→ TASK STATEMENT: Please find the lines in the entries below that contain the word "computer", and copy each one.

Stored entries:
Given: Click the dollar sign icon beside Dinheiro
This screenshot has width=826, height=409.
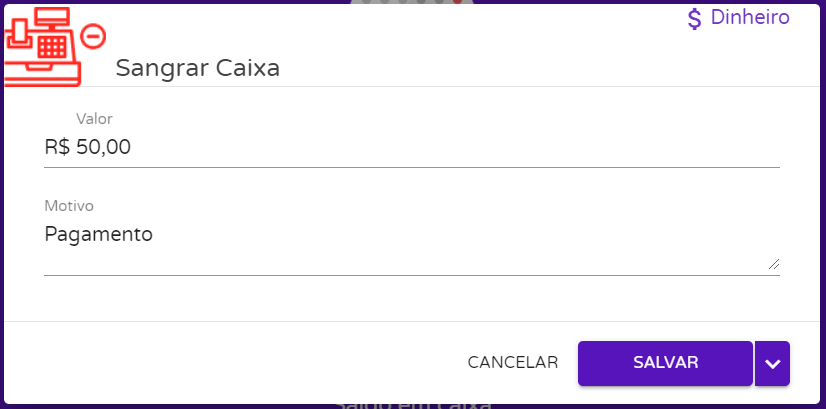Looking at the screenshot, I should tap(695, 19).
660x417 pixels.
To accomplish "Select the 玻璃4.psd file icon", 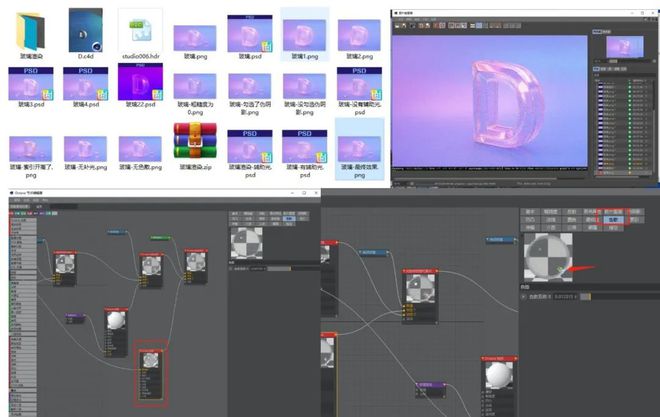I will click(85, 84).
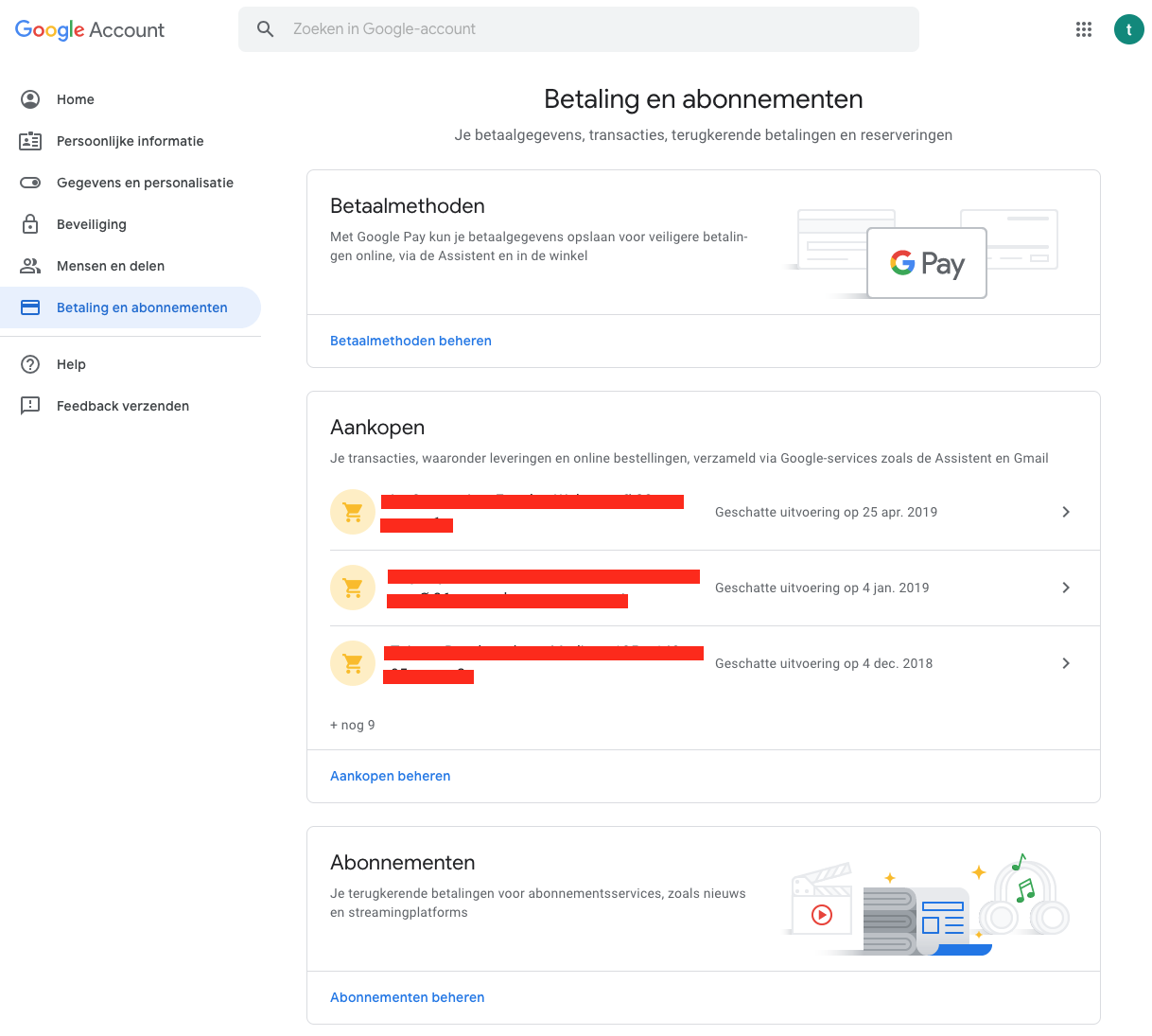Click the account avatar with letter t
Image resolution: width=1152 pixels, height=1036 pixels.
pos(1128,29)
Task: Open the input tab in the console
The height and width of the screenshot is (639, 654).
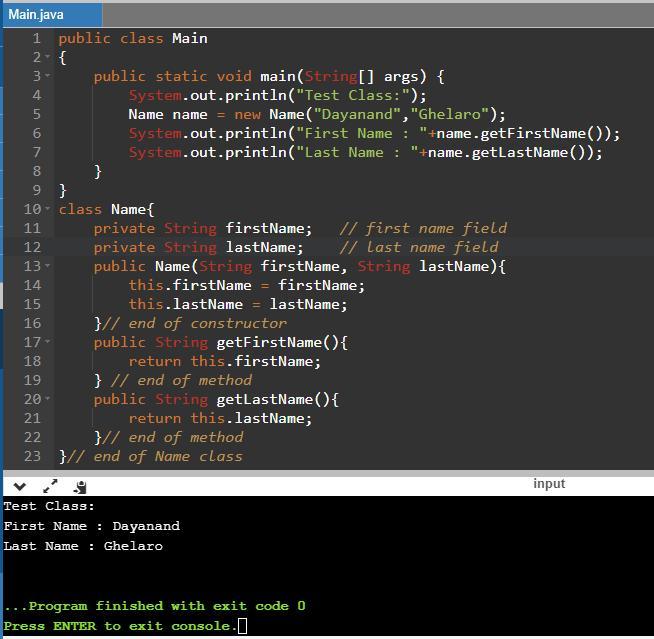Action: point(549,484)
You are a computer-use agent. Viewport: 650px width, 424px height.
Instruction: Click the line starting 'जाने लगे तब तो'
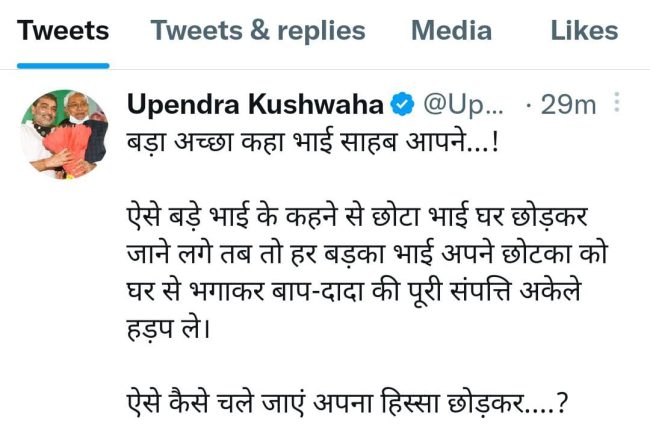click(367, 252)
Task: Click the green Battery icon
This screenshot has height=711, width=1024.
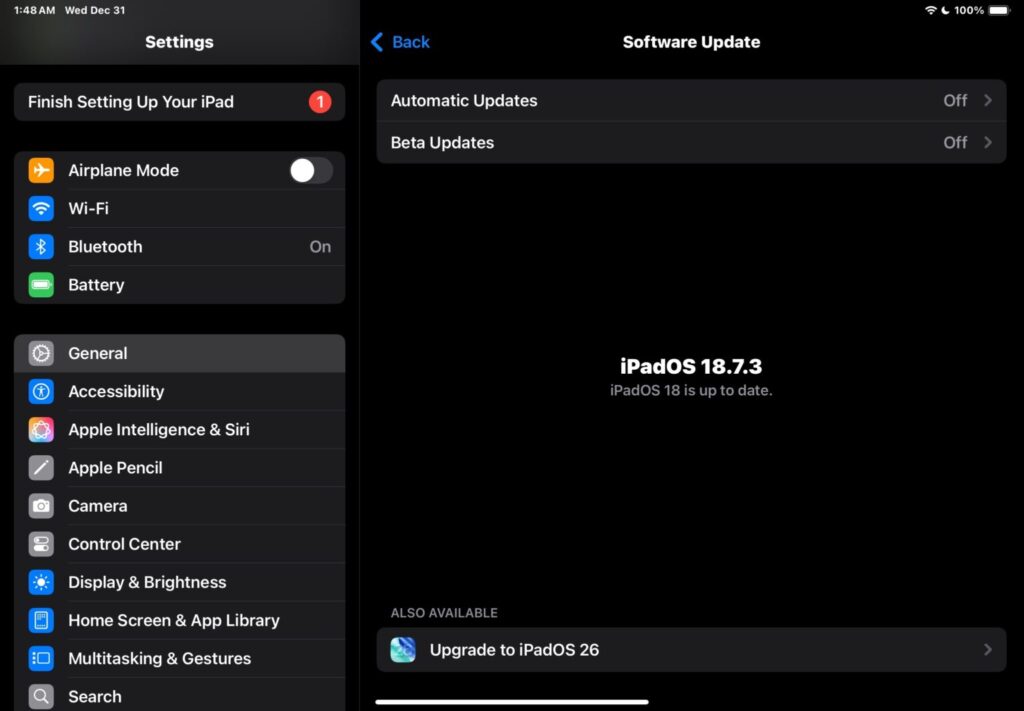Action: point(41,284)
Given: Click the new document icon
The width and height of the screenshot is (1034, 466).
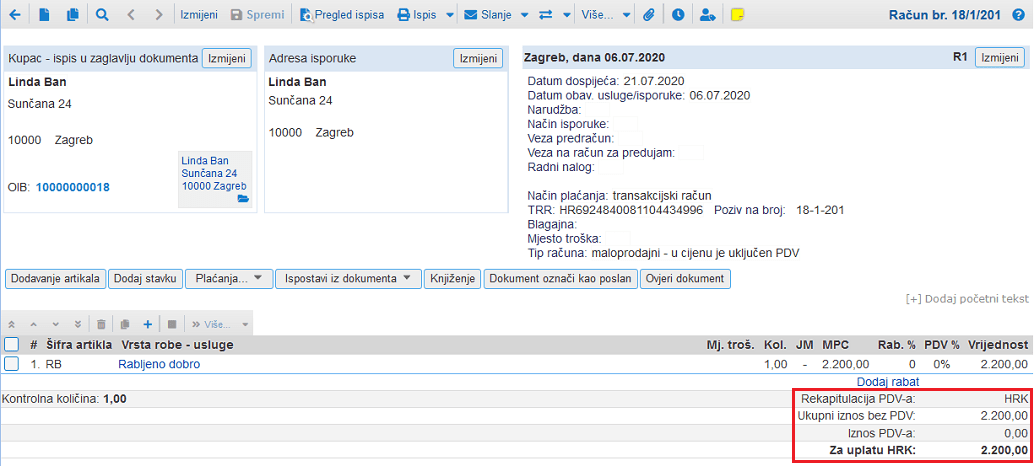Looking at the screenshot, I should pos(45,15).
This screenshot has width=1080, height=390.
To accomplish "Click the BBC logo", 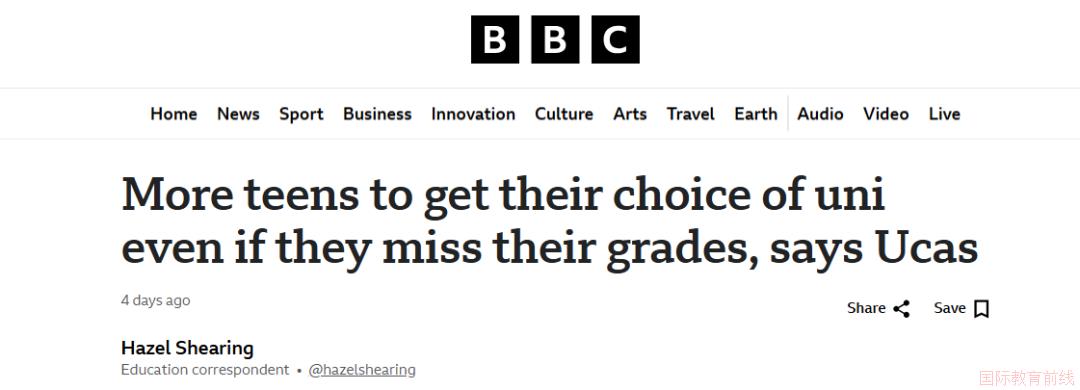I will (555, 39).
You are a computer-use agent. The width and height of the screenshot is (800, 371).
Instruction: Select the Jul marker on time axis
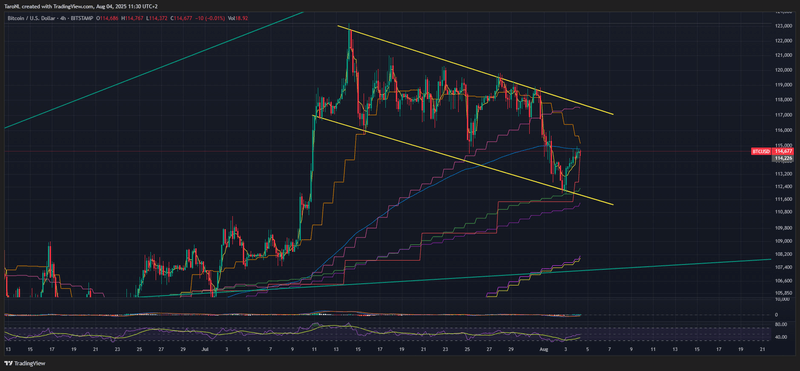205,351
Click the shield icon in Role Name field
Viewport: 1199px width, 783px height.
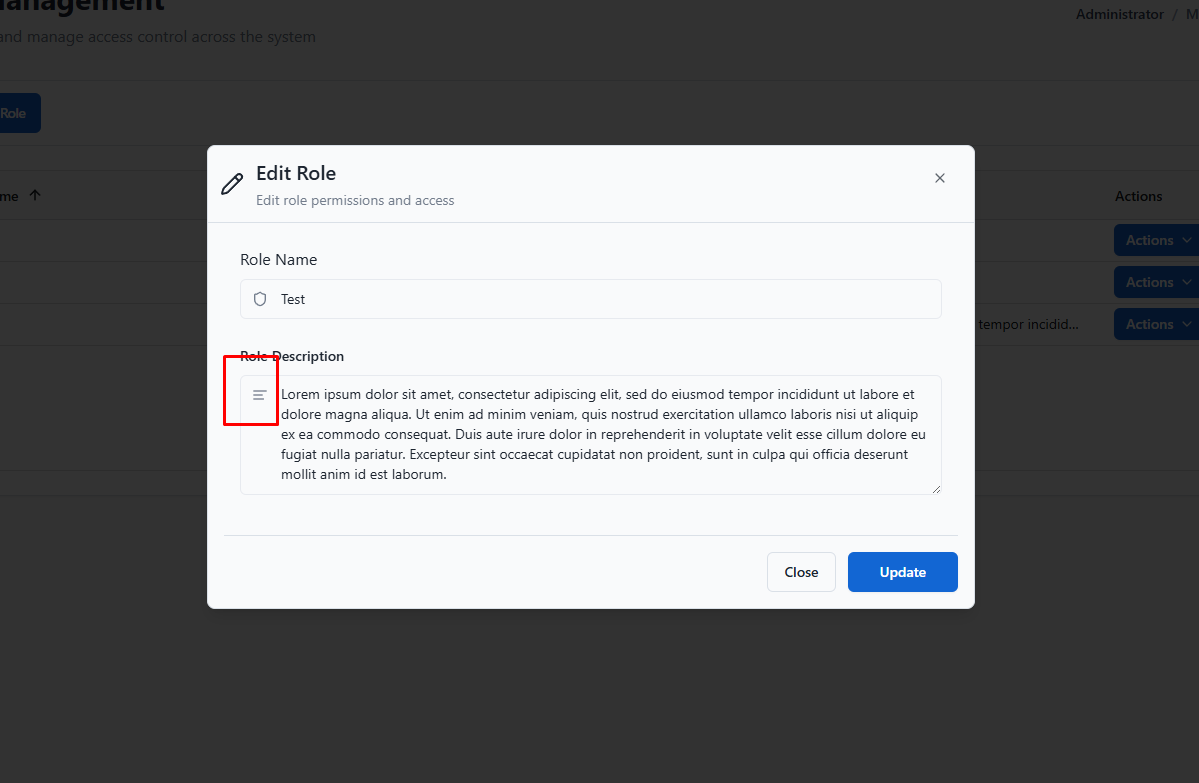260,299

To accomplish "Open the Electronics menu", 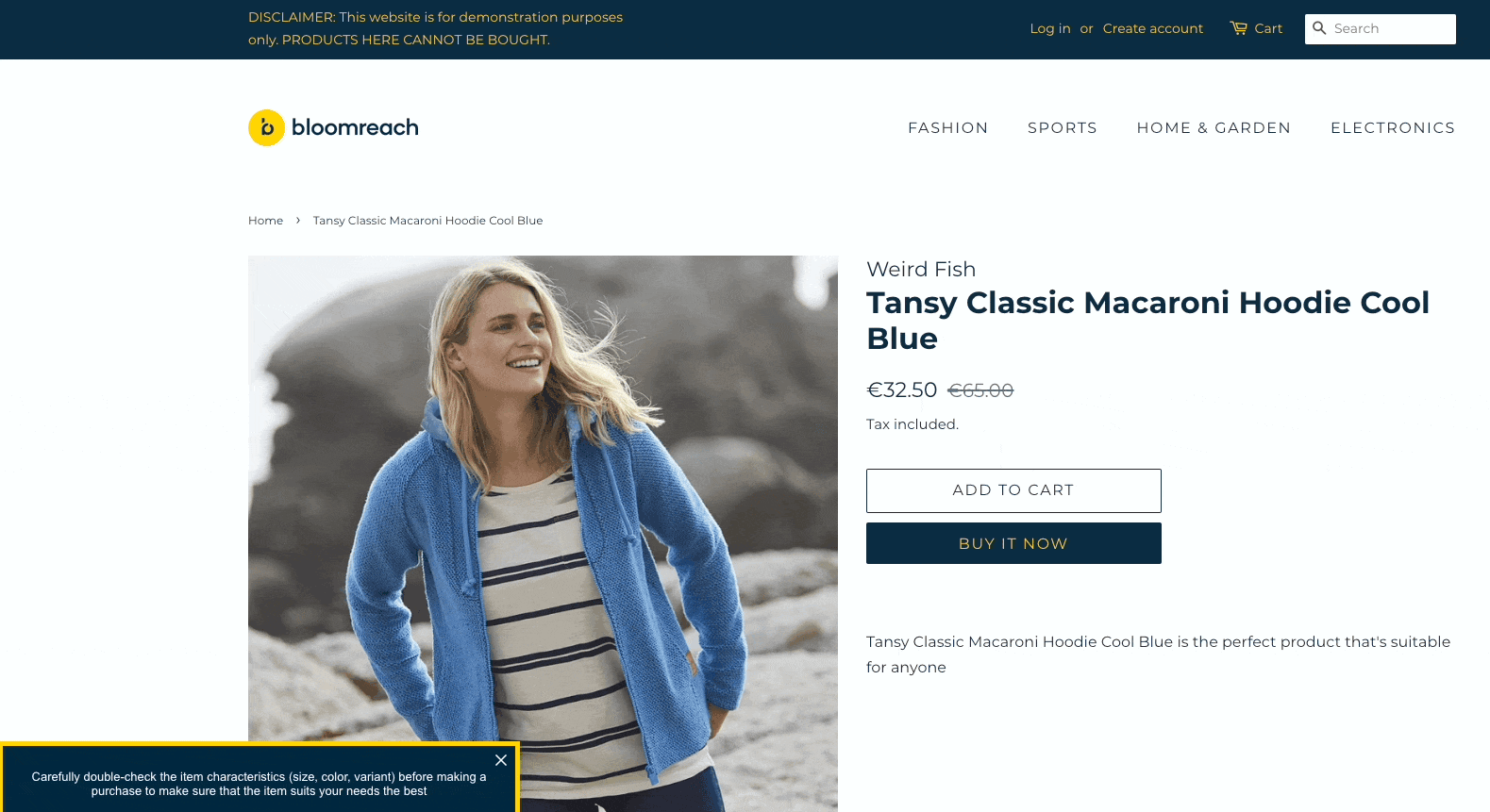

→ THE COMPLETED TASK:
You are a computer-use agent. Viewport: 650px width, 424px height.
You are a computer-use agent. The width and height of the screenshot is (800, 371).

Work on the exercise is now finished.